Set down every record below exactly as written, but leave out the pictures.
____________
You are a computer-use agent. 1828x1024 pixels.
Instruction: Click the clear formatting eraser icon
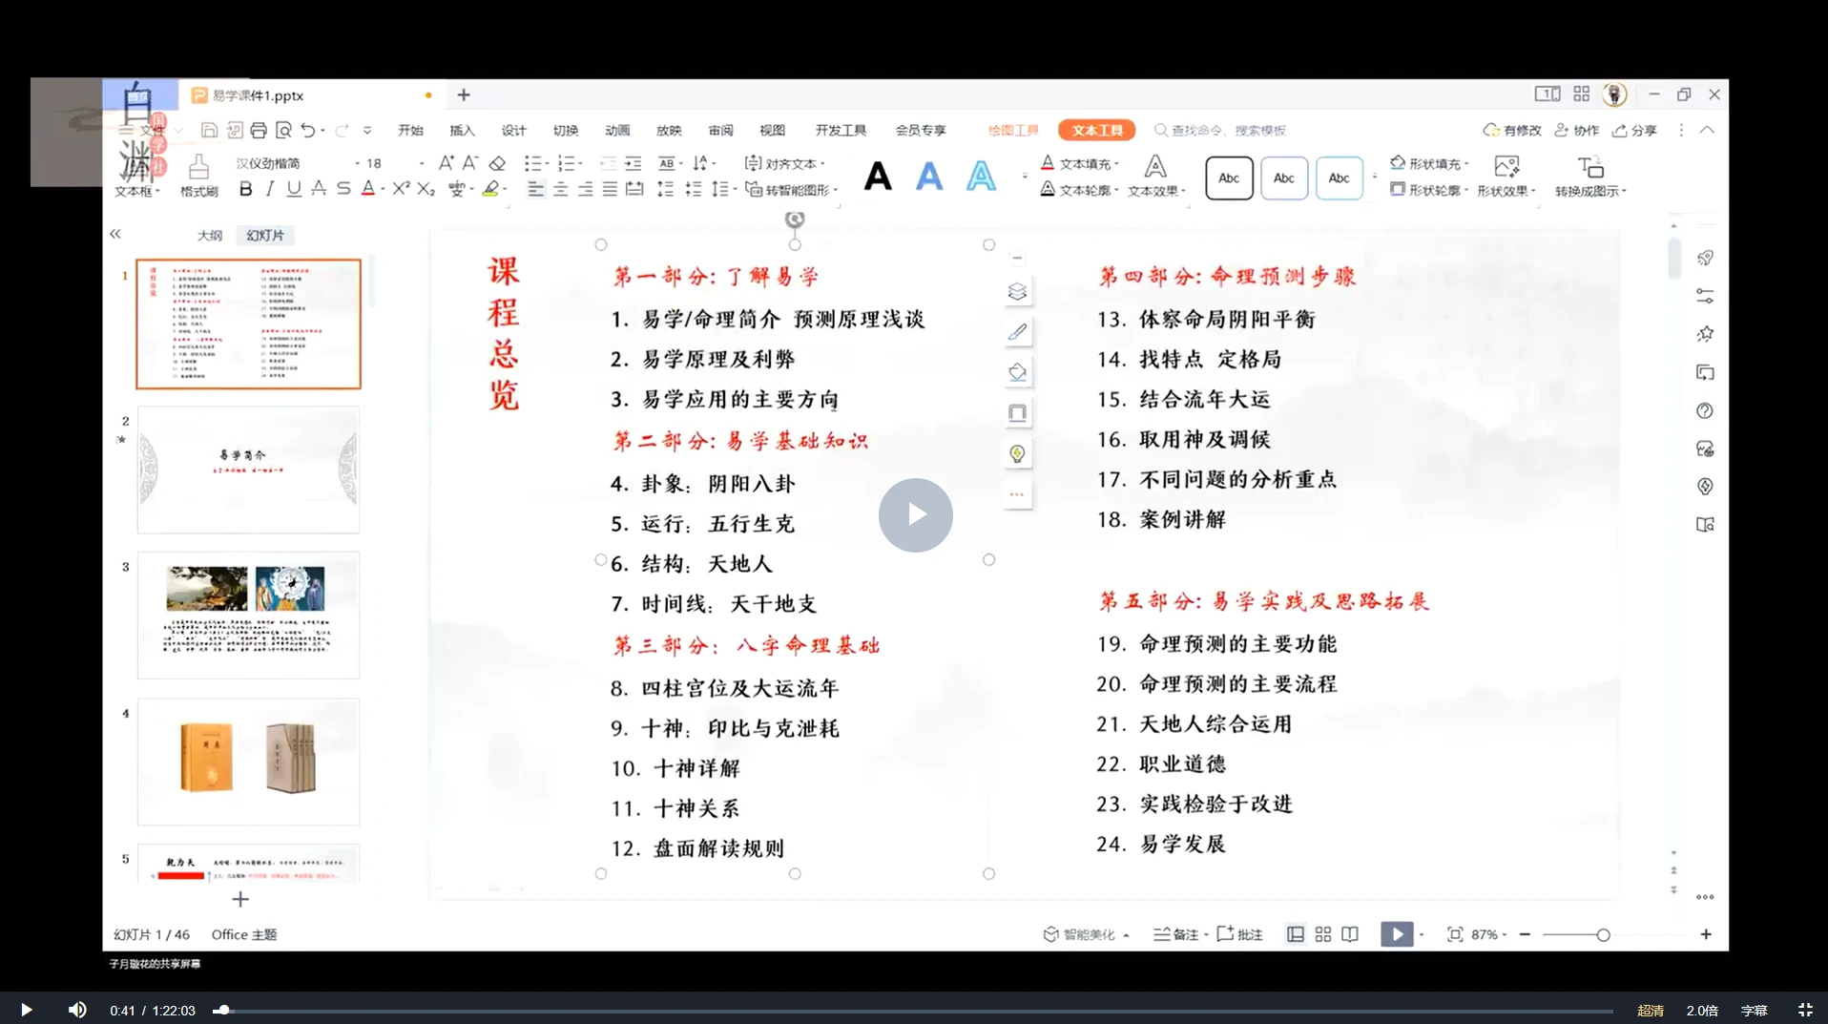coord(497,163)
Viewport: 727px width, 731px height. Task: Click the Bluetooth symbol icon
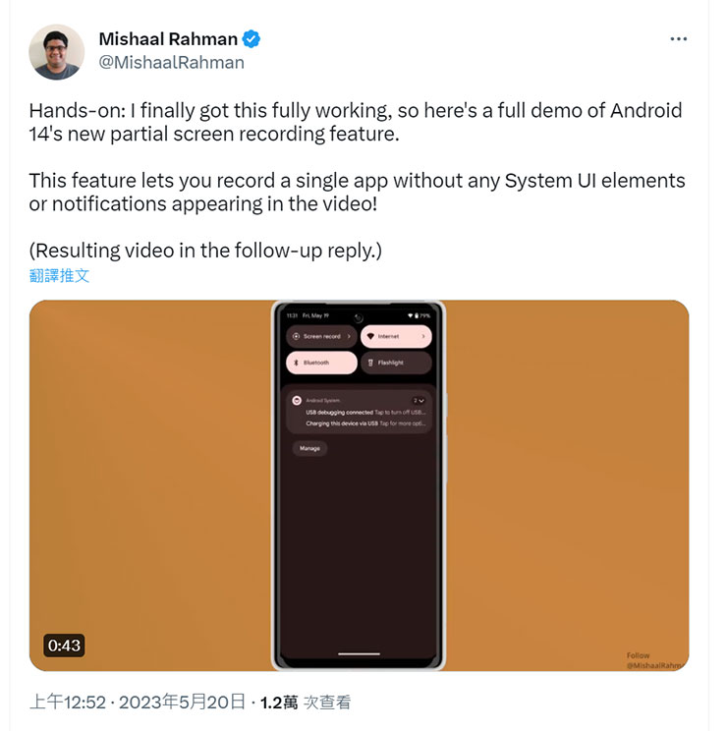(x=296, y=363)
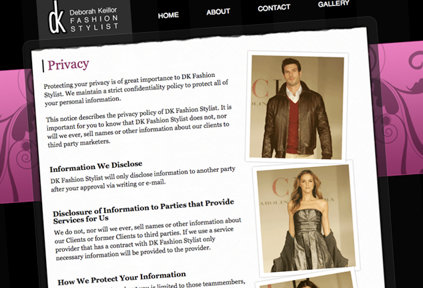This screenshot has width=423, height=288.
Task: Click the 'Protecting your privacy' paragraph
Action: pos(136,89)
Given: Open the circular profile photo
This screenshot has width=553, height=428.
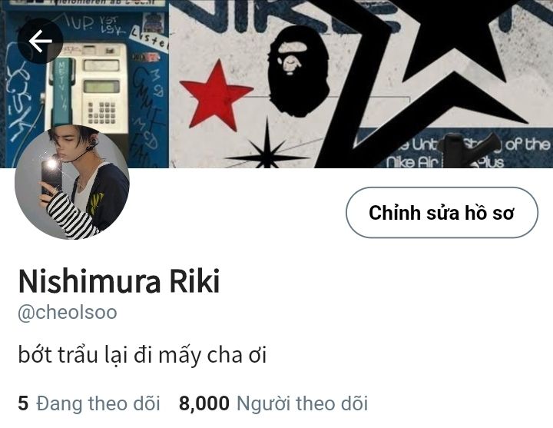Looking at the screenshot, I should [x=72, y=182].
____________
- _TASK OUTPUT_
You are a computer-use agent. 1828x1024 pixels.
Instruction: Click the clear formatting eraser icon
coord(497,163)
Viewport: 727px width, 731px height. Task: Click the Bluetooth symbol icon
(x=296, y=363)
This screenshot has width=423, height=288.
Task: Click the 'Protecting your privacy' paragraph
Action: pos(136,89)
Given: Open the circular profile photo
This screenshot has width=553, height=428.
Looking at the screenshot, I should [x=72, y=182].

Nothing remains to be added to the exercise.